» **Work item**: As you reproduce every line below, keep it exactly as written and leave out the images.

» **Task inputs**:
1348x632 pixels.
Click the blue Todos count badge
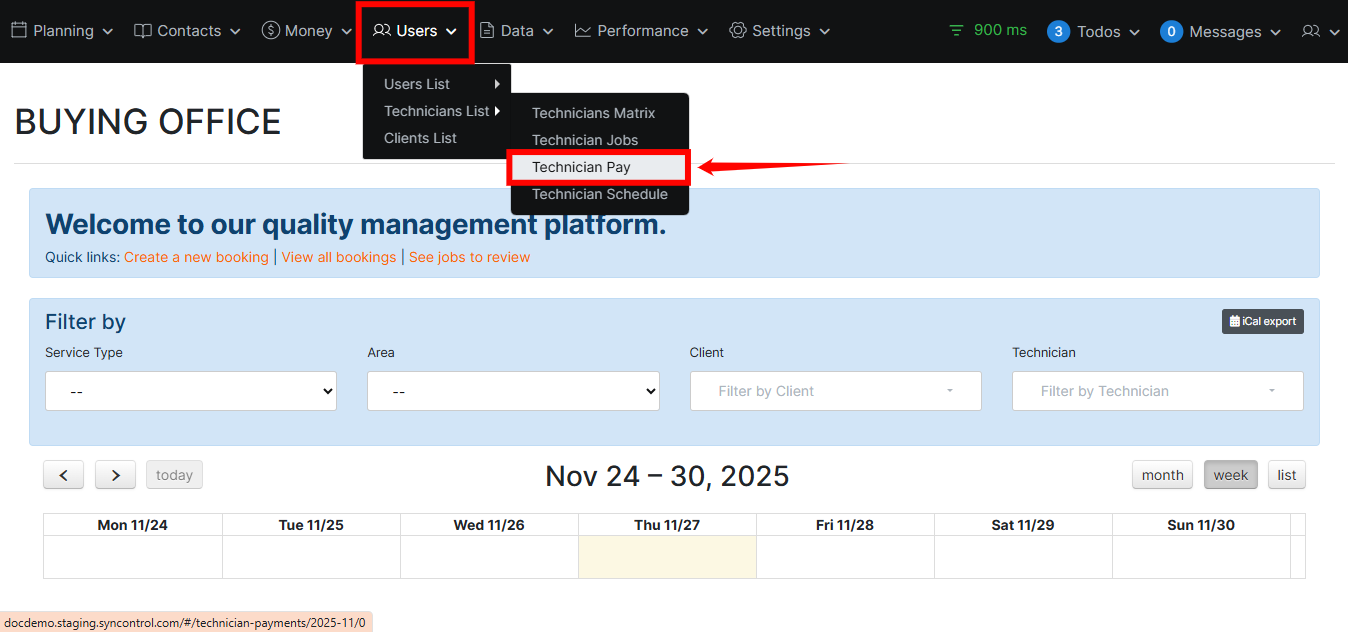1058,32
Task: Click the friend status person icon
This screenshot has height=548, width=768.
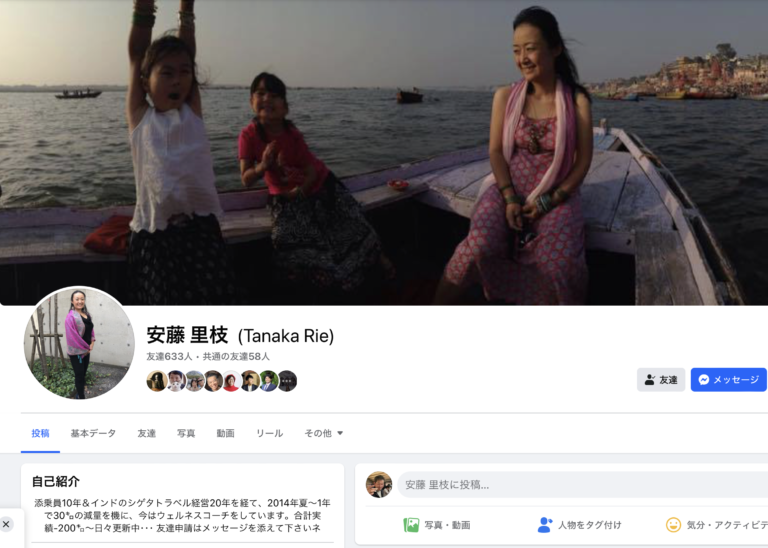Action: coord(649,380)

» **Answer for this exercise**:
1348x632 pixels.
Click the blue Todos count badge
1058,32
Task: Click the friend status person icon
This screenshot has height=548, width=768.
Action: coord(649,380)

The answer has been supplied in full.